Records for the task: Begin

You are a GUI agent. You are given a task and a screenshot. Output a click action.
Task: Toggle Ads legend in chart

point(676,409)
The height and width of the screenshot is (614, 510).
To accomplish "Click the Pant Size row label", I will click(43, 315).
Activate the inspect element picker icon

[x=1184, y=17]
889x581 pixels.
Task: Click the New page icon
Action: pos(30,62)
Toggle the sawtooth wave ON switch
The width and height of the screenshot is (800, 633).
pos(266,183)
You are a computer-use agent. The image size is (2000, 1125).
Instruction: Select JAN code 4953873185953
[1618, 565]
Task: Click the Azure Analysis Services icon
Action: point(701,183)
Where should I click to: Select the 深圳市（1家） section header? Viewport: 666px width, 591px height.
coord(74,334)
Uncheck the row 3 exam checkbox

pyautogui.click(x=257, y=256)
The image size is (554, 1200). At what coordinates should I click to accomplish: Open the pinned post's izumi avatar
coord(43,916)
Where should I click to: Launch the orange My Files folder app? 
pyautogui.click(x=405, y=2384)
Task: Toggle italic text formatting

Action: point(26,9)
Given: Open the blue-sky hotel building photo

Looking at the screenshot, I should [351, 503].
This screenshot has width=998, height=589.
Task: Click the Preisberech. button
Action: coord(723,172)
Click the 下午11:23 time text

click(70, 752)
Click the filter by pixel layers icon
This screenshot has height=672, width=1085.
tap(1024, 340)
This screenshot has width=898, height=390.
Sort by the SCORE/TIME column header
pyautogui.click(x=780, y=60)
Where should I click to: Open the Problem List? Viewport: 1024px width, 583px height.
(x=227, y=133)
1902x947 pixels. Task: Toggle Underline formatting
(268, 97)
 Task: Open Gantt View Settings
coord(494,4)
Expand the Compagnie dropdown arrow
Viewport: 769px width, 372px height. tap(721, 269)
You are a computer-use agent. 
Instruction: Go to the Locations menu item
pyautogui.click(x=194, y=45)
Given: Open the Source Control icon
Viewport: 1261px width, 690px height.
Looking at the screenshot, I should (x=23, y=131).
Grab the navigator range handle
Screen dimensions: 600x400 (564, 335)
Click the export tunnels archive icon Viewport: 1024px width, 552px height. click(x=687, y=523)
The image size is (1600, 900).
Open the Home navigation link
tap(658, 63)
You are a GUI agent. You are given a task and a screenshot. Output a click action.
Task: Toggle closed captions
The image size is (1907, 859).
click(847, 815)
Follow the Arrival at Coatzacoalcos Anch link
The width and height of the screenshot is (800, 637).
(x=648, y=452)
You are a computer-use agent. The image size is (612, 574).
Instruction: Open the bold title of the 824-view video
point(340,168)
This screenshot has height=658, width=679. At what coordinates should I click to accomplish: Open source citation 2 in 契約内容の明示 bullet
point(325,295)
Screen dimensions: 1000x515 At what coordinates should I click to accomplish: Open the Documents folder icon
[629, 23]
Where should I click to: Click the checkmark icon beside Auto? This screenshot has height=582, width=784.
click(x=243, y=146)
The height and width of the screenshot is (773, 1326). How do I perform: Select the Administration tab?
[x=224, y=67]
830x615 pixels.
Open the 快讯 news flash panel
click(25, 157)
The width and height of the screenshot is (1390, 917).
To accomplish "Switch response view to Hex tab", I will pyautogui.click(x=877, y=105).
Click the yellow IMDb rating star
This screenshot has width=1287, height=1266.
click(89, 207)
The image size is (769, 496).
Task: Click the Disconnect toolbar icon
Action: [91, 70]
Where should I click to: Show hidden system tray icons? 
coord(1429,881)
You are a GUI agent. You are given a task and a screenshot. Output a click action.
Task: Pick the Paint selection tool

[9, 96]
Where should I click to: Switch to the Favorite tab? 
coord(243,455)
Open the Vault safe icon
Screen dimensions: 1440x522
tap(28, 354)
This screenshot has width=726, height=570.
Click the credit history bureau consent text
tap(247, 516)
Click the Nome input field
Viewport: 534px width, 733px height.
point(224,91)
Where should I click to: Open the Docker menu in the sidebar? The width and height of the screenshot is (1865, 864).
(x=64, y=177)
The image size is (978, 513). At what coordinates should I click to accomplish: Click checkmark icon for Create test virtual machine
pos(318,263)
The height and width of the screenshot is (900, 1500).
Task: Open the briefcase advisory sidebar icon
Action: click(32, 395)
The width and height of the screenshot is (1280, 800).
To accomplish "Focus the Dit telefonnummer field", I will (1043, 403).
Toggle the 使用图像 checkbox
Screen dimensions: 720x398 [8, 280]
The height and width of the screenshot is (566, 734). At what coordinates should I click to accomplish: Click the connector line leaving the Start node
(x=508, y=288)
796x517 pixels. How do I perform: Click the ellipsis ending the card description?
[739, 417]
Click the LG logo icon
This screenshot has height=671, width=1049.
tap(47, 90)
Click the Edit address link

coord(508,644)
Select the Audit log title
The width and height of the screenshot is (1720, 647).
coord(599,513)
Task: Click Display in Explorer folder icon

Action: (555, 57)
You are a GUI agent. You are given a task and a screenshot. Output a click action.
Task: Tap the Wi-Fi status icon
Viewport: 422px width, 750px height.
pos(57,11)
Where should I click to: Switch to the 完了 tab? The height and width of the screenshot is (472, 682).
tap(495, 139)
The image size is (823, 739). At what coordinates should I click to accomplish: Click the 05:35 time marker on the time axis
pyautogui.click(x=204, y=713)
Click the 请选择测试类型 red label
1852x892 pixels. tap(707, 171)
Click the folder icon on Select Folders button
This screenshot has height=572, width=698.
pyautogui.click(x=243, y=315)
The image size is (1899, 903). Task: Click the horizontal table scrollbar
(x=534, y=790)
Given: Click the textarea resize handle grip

Records for the task: End

Return the listing above in its entirety, word for word.

§ Answer to this problem:
You are a GUI agent. You are given a task and a screenshot. Output a click action.
Task: Toggle Ads legend in chart

point(676,409)
The height and width of the screenshot is (614, 510).
To accomplish "Click the Pant Size row label", I will click(43, 315).
Activate the inspect element picker icon

[x=1184, y=17]
889x581 pixels.
Task: Click the New page icon
Action: pos(30,62)
Toggle the sawtooth wave ON switch
The width and height of the screenshot is (800, 633).
pos(266,183)
You are a computer-use agent. The image size is (2000, 1125).
Instruction: Select JAN code 4953873185953
[1618, 565]
Task: Click the Azure Analysis Services icon
Action: point(701,183)
Where should I click to: Select the 深圳市（1家） section header? Viewport: 666px width, 591px height.
coord(74,334)
Uncheck the row 3 exam checkbox

pyautogui.click(x=257, y=256)
The image size is (554, 1200). At what coordinates should I click to accomplish: Open the pinned post's izumi avatar
coord(43,916)
Where should I click to: Launch the orange My Files folder app? 
pyautogui.click(x=405, y=2384)
Task: Toggle italic text formatting

Action: point(26,9)
Given: Open the blue-sky hotel building photo

Looking at the screenshot, I should [351, 503].
This screenshot has width=998, height=589.
Task: Click the Preisberech. button
Action: coord(723,172)
Click the 下午11:23 time text

click(70, 752)
Click the filter by pixel layers icon
This screenshot has height=672, width=1085.
tap(1024, 340)
This screenshot has width=898, height=390.
Sort by the SCORE/TIME column header
pyautogui.click(x=780, y=60)
Where should I click to: Open the Problem List? Viewport: 1024px width, 583px height.
(x=227, y=133)
1902x947 pixels. Task: Toggle Underline formatting
(268, 97)
 Task: Open Gantt View Settings
coord(494,4)
Expand the Compagnie dropdown arrow
Viewport: 769px width, 372px height. tap(721, 269)
You are a computer-use agent. 
Instruction: Go to the Locations menu item
pyautogui.click(x=194, y=45)
Given: Open the Source Control icon
Viewport: 1261px width, 690px height.
Looking at the screenshot, I should (x=23, y=131).
Grab the navigator range handle
Screen dimensions: 600x400 (564, 335)
Click the export tunnels archive icon Viewport: 1024px width, 552px height. click(x=687, y=523)
The image size is (1600, 900).
Open the Home navigation link
tap(658, 63)
You are a GUI agent. You are given a task and a screenshot. Output a click action.
Task: Toggle closed captions
The image size is (1907, 859).
click(847, 815)
Follow the Arrival at Coatzacoalcos Anch link
The width and height of the screenshot is (800, 637).
(x=648, y=452)
You are a computer-use agent. The image size is (612, 574).
Instruction: Open the bold title of the 824-view video
point(340,168)
This screenshot has height=658, width=679. At what coordinates should I click to accomplish: Open source citation 2 in 契約内容の明示 bullet
point(325,295)
Screen dimensions: 1000x515 At what coordinates should I click to accomplish: Open the Documents folder icon
[629, 23]
Where should I click to: Click the checkmark icon beside Auto? This screenshot has height=582, width=784.
click(x=243, y=146)
The height and width of the screenshot is (773, 1326). How do I perform: Select the Administration tab?
[x=224, y=67]
830x615 pixels.
Open the 快讯 news flash panel
click(25, 157)
The width and height of the screenshot is (1390, 917).
To accomplish "Switch response view to Hex tab", I will pyautogui.click(x=877, y=105).
Click the yellow IMDb rating star
This screenshot has width=1287, height=1266.
click(89, 207)
The image size is (769, 496).
Task: Click the Disconnect toolbar icon
Action: [91, 70]
Where should I click to: Show hidden system tray icons? 
coord(1429,881)
You are a GUI agent. You are given a task and a screenshot. Output a click action.
Task: Pick the Paint selection tool

[9, 96]
Where should I click to: Switch to the Favorite tab? 
coord(243,455)
Open the Vault safe icon
Screen dimensions: 1440x522
tap(28, 354)
This screenshot has width=726, height=570.
Click the credit history bureau consent text
tap(247, 516)
Click the Nome input field
Viewport: 534px width, 733px height.
point(224,91)
Where should I click to: Open the Docker menu in the sidebar? The width and height of the screenshot is (1865, 864).
(x=64, y=177)
The image size is (978, 513). At what coordinates should I click to accomplish: Click checkmark icon for Create test virtual machine
pos(318,263)
The height and width of the screenshot is (900, 1500).
Task: Open the briefcase advisory sidebar icon
Action: click(32, 395)
The width and height of the screenshot is (1280, 800).
To accomplish "Focus the Dit telefonnummer field", I will (1043, 403).
Toggle the 使用图像 checkbox
Screen dimensions: 720x398 [8, 280]
The height and width of the screenshot is (566, 734). At what coordinates should I click to accomplish: Click the connector line leaving the Start node
(x=508, y=288)
796x517 pixels. How do I perform: Click the ellipsis ending the card description?
[739, 417]
Click the LG logo icon
This screenshot has height=671, width=1049.
tap(47, 90)
Click the Edit address link

coord(508,644)
Select the Audit log title
The width and height of the screenshot is (1720, 647).
coord(599,513)
Task: Click Display in Explorer folder icon

Action: (555, 57)
You are a GUI agent. You are given a task and a screenshot. Output a click action.
Task: Tap the Wi-Fi status icon
Viewport: 422px width, 750px height.
pos(57,11)
Where should I click to: Switch to the 完了 tab? The height and width of the screenshot is (472, 682).
tap(495, 139)
The image size is (823, 739). At what coordinates should I click to accomplish: Click the 05:35 time marker on the time axis
pyautogui.click(x=204, y=713)
Click the 请选择测试类型 red label
1852x892 pixels. tap(707, 171)
Click the folder icon on Select Folders button
This screenshot has height=572, width=698.
pyautogui.click(x=243, y=315)
The image size is (1899, 903). Task: Click the horizontal table scrollbar
(x=534, y=790)
Given: Click the textarea resize handle grip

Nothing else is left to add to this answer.